— Я… кха!.. я решительно не понимаю, что с ним случилось. Я не могу представить себе, что за причина его поведения. Тут был одно время некто Джэксон, тюремщик по фамилии Джэксон (ты вряд ли помнишь его, милочка, ты была тогда очень мала), и… хм!.. у него был… брат… и этот брат… этот молодой человек ухаживал… то есть он не решался ухаживать… а восхищался… почтительно восхищался до… не дочерью, нет, сестрой… одного из нас… весьма уважаемого члена общежития; да, смею сказать, весьма уважаемого. Его звали капитан Мартин; и однажды он спрашивал меня, следует ли его дочери… сестре… рисковать обидеть тюремщика, объяснившись слишком… кха!.. слишком откровенно с его братом. Капитан Мартин был джентльмен и благородный человек, и я прежде всего опросил, что он… что он сам думает об этом. Капитан Мартин (он пользовался большим уважением в армии) ответил без колебаний, что, по его мнению, его… хм!.. сестре не следует объясняться с молодым человеком слишком откровенно, а лучше водить его… нет, капитан Мартин не употреблял этого выражения; он сказал… выносить его… ради его отца… я хочу сказать — брата. Не понимаю, почему мне вспомнилась эта история. Может быть потому, что я затрудняюсь объяснить себе поведение Чивери; но я не вижу, имеет ли она какое-нибудь отношение к данному случаю…
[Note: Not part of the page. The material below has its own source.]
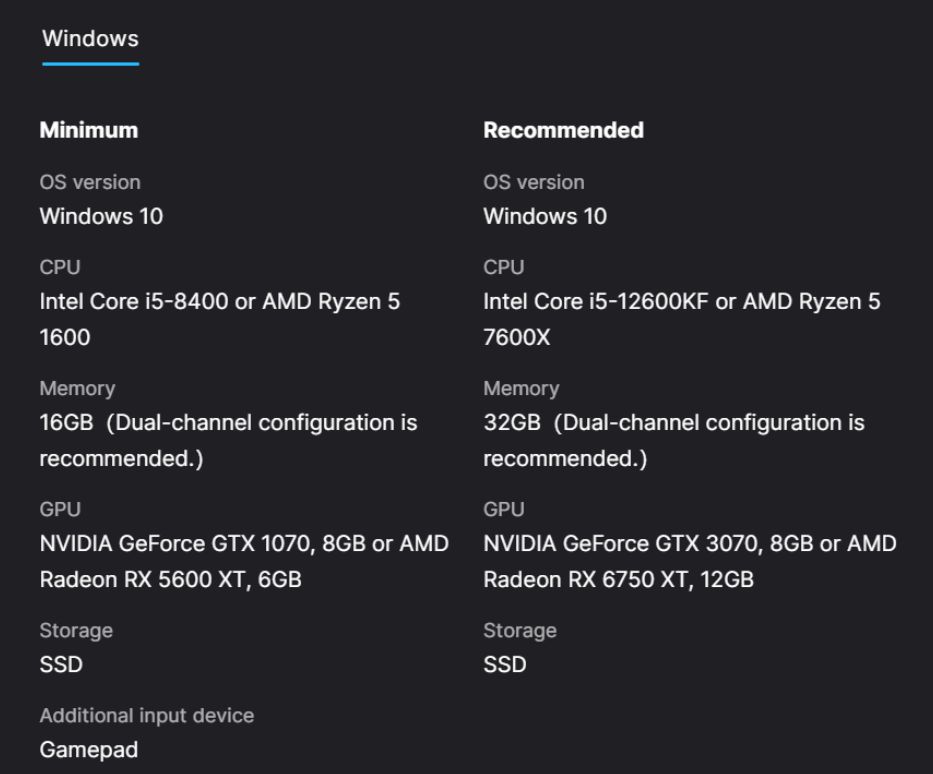Click the Minimum column's OS version label
933x774 pixels.
pos(90,182)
Его голос замер, как будто она зажала ему рот рукой, будучи не в силах больше выносить его речь. В течение нескольких минут царило гробовое молчание; он сидел, понурившись, на своем кресле; она стояла, обвив рукой его шею и опустив голову к нему на плечо.

Наконец она отошла от него, достала из печки ужин и поставила на стол. Он сел на своем всегдашнем месте, она — на своем. Он принялся за еду. До сих пор они ни разу не взглянули друг на друга. Мало-помалу он начал обнаруживать признаки волнения, с шумом бросая вилку и ножик, толкая вещи, стоявшие на столе, кусая хлеб, точно вымещал на нем оскорбление. Наконец он оттолкнул тарелку и заговорил со странной непоследовательностью:

— Не всё ли равно, есть мне или умирать с голоду! Не всё ли равно, сегодня, через неделю, через год оборвется моя жалкая жизнь! Кому я нужен! Жалкий арестант, живущий подачками и объедками, — дряхлый, никуда не годный презренный нищий!
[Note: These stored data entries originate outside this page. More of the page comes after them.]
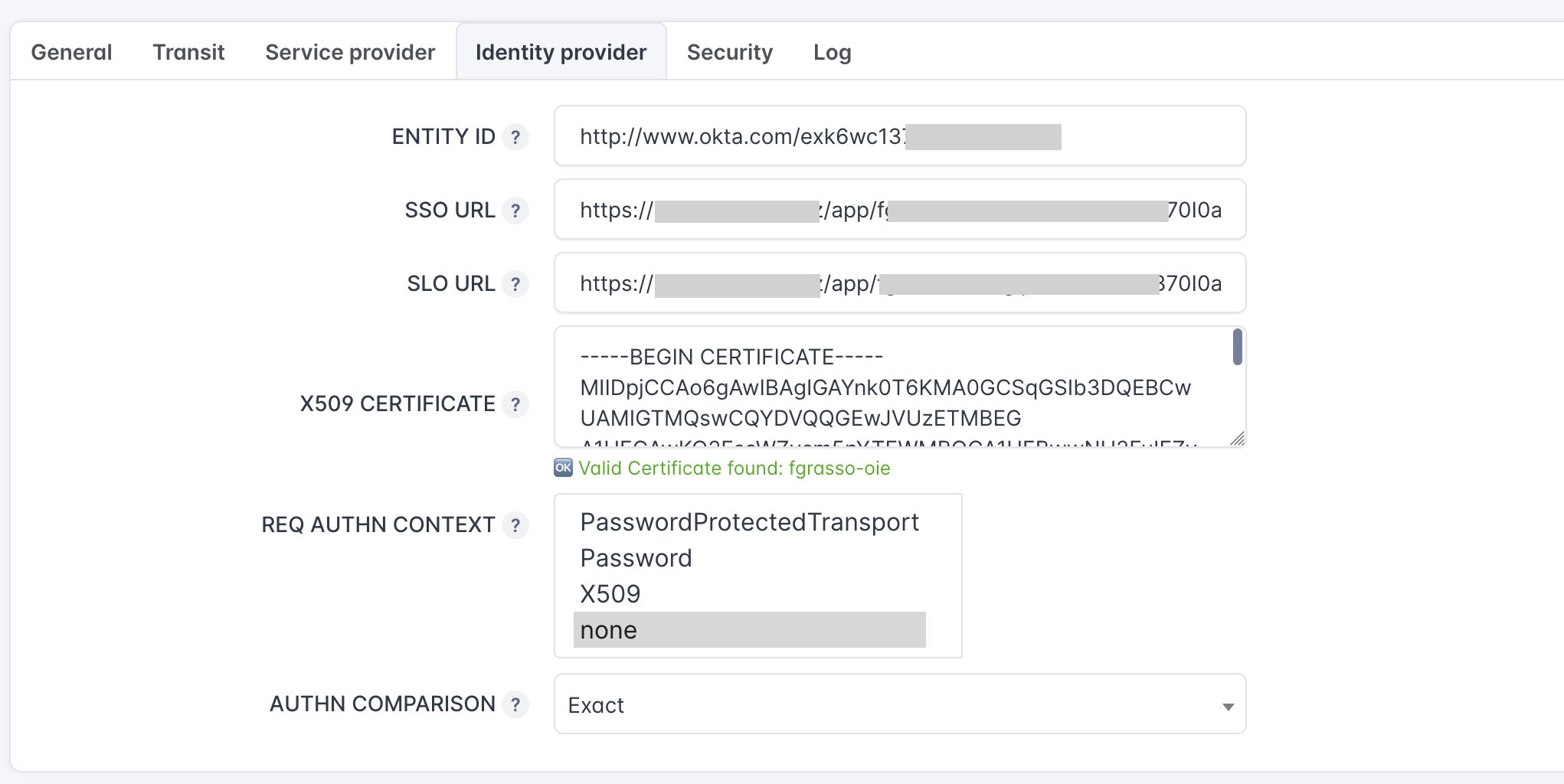The width and height of the screenshot is (1564, 784).
Task: Click the certificate textarea resize handle
Action: (1238, 438)
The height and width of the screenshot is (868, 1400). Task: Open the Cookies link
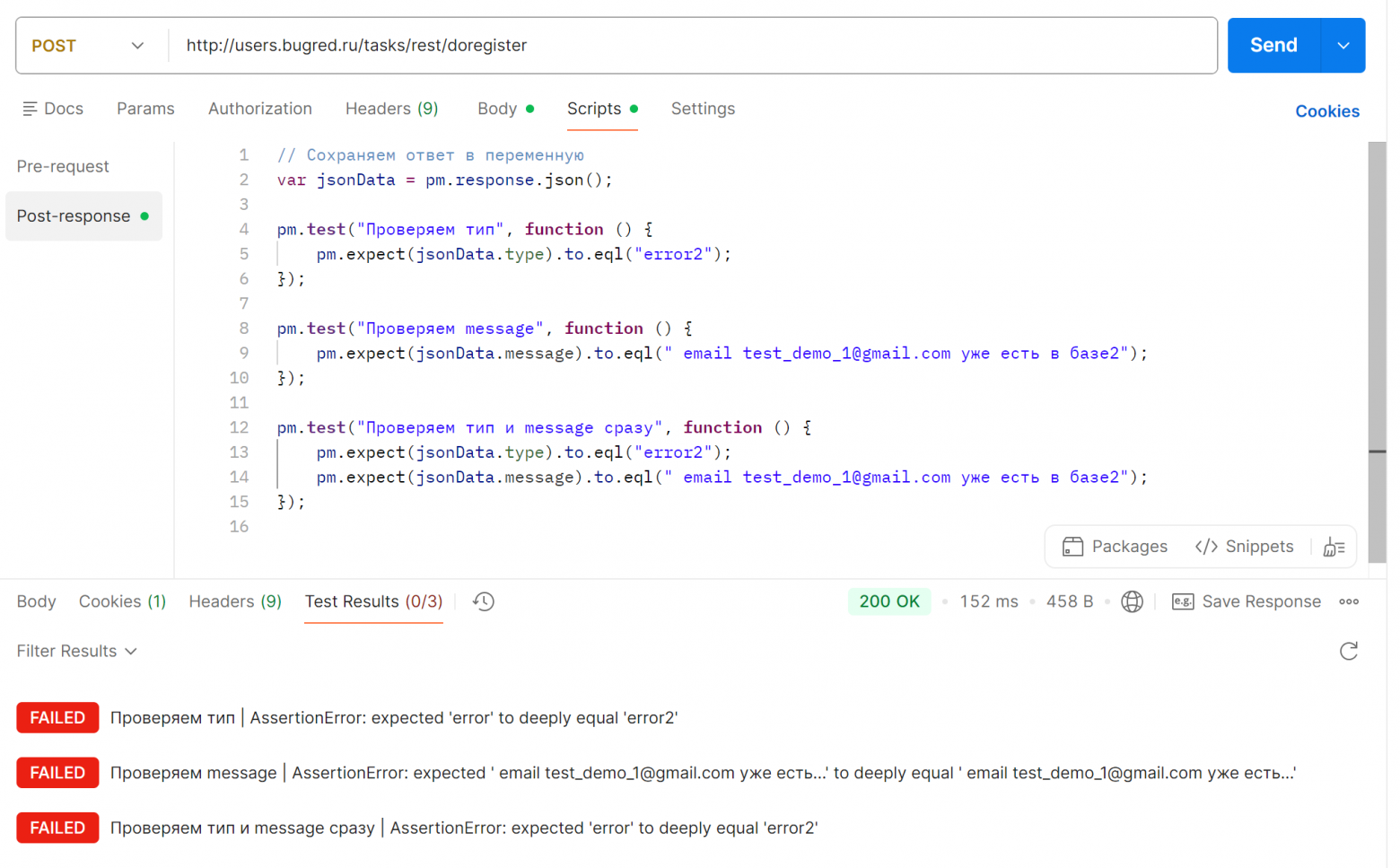[1326, 111]
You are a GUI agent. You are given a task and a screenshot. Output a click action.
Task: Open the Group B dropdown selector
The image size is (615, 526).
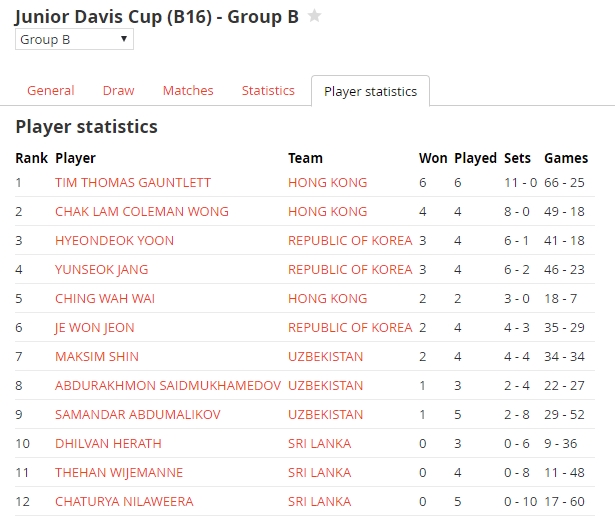pyautogui.click(x=74, y=40)
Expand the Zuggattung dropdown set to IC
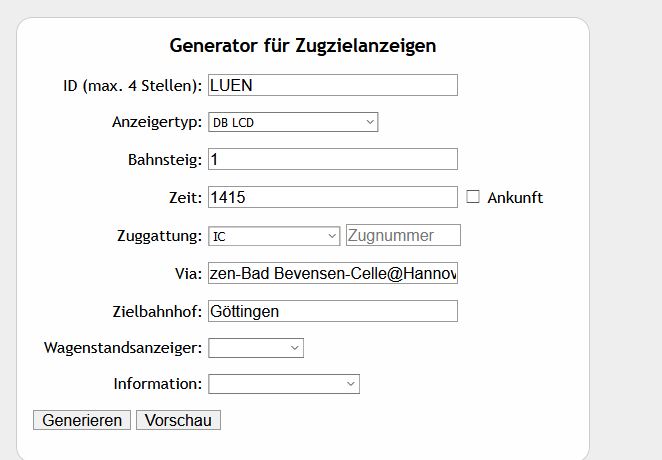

— Отец, отец! — Она встала, опустилась перед ним на колени, протягивая к нему руки.

— Эми, — продолжал он сдавленным голосом, дрожа всем телом и глядя на нее безумным взглядом, — если бы ты могла увидеть меня таким, каким видела меня твоя мать, ты бы не поверила, что это то же самое существо, которое ты видишь теперь, за решеткой этой тюрьмы… Я был молод, я был хорошо воспитан, я был красив, я был независим (клянусь небом, дитя, я был независим!), и люди искали моего знакомства, завидовали, завидовали мне!

— Милый отец! — Она пыталась овладеть его дрожащими руками, но он оттолкнул ее.
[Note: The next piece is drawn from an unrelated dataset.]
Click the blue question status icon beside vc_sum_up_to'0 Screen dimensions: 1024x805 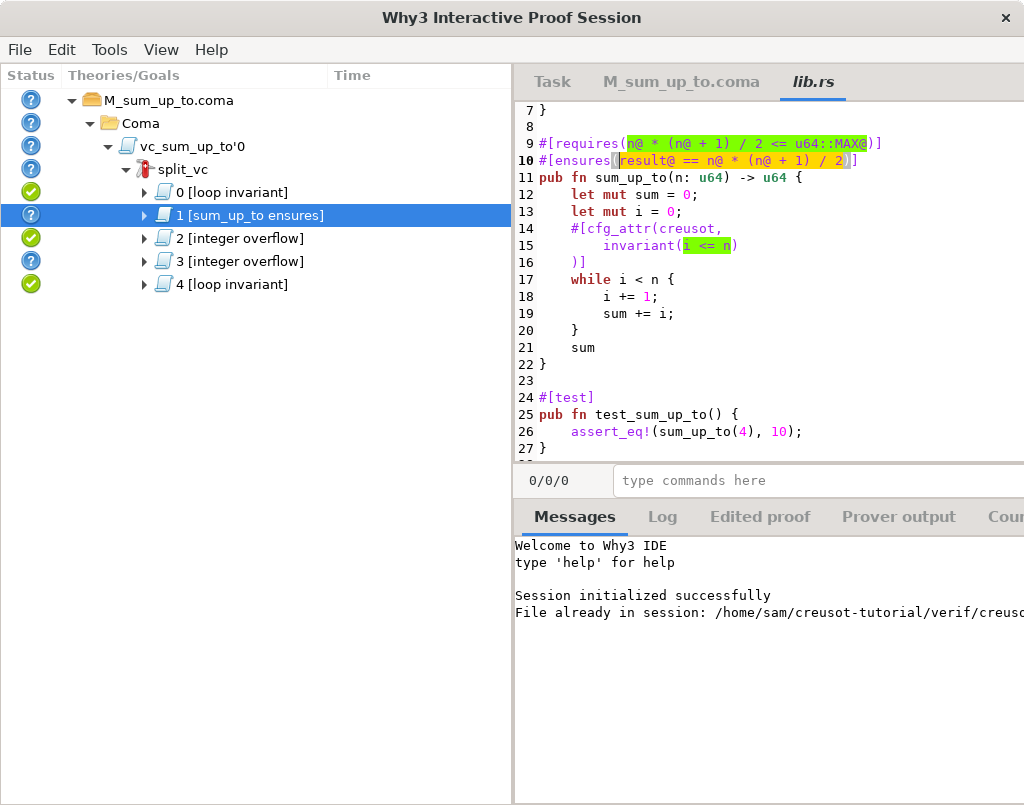pos(30,145)
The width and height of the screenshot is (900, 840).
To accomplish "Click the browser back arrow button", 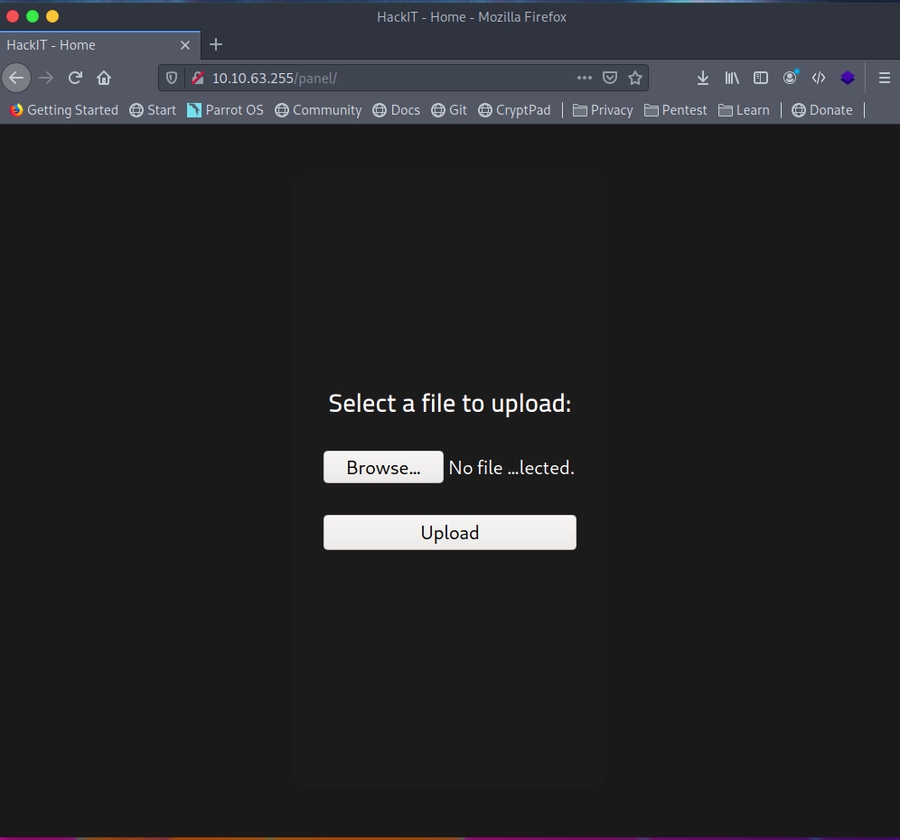I will 16,78.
— Если бы я сохранил свой портрет того времени, хоть бы самый плохой, ты бы гордилась им. Но у меня его нет. Пусть это послужит предостережением для других. Пусть всякий, — воскликнул он, обводя комнату блуждающим взором, — пусть всякий сохранит хоть это немногое от времен своего счастья и благополучия! Пусть его дети узнают, каким он был. Разве только после моей смерти лицо мое примет давно утраченное выраженье (говорят, будто это случается; я не знаю); если же нет, то мои дети никогда не видали меня!

— Отец, отец!

— О, презирай меня, презирай меня! Отворачивайся от меня, не слушай меня, красней за меня, плачь за меня, — даже ты, Эми. Презирай, презирай меня. Я сам презираю себя! Я окаменел, я упал так низко, что вынесу и это!